# Start of PROVIDED RECORDS
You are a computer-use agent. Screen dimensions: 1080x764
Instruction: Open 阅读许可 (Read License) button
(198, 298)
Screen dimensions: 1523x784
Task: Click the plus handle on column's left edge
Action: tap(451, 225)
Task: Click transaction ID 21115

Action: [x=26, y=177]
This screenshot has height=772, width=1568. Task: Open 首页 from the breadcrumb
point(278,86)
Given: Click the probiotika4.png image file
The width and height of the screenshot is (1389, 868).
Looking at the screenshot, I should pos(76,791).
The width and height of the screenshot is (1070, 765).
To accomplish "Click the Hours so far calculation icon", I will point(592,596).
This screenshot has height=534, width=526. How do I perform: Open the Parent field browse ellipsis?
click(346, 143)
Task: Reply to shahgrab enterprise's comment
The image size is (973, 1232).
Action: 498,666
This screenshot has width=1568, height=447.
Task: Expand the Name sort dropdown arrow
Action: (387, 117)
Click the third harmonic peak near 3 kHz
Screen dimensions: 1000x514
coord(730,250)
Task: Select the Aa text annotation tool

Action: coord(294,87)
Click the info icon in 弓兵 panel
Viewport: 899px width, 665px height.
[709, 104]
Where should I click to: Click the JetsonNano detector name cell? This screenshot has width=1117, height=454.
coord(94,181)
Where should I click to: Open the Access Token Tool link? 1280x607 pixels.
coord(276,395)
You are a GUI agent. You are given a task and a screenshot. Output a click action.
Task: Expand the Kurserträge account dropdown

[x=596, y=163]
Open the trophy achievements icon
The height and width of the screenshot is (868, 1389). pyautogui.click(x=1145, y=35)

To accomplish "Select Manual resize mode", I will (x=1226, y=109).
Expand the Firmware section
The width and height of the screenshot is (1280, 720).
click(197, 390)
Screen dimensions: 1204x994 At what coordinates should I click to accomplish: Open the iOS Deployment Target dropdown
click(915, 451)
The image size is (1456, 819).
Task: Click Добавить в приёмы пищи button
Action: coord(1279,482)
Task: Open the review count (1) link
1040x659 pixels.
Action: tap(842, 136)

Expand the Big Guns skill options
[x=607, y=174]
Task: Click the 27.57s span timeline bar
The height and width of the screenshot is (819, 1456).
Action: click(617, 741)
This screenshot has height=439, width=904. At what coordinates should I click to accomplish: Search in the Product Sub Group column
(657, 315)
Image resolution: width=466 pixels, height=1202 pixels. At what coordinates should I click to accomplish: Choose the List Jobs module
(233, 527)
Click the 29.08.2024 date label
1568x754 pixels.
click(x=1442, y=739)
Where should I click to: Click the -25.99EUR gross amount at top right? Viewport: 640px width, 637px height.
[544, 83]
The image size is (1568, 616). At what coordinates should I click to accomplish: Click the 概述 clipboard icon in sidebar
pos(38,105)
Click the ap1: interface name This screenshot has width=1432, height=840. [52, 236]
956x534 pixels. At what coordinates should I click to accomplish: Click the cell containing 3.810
# End of PROVIDED RECORDS
__GIVEN INSTRUCTION__.
Please repeat the listing from the line that contains "This screenshot has height=772, width=1568." through the line that contains "Action: coord(294,87)", inclusive, substituting "spectral peak" for "harmonic peak" and changing nothing else.

__ANSWER FOR THE TASK__.
This screenshot has height=772, width=1568. Task: Open 首页 from the breadcrumb
point(278,86)
Given: Click the probiotika4.png image file
The width and height of the screenshot is (1389, 868).
Looking at the screenshot, I should pos(76,791).
The width and height of the screenshot is (1070, 765).
To accomplish "Click the Hours so far calculation icon", I will point(592,596).
This screenshot has height=534, width=526. How do I perform: Open the Parent field browse ellipsis?
click(346, 143)
Task: Reply to shahgrab enterprise's comment
The image size is (973, 1232).
Action: 498,666
This screenshot has width=1568, height=447.
Task: Expand the Name sort dropdown arrow
Action: (387, 117)
Click the third spectral peak near 3 kHz
Screen dimensions: 1000x514
coord(730,250)
Task: Select the Aa text annotation tool

Action: coord(294,87)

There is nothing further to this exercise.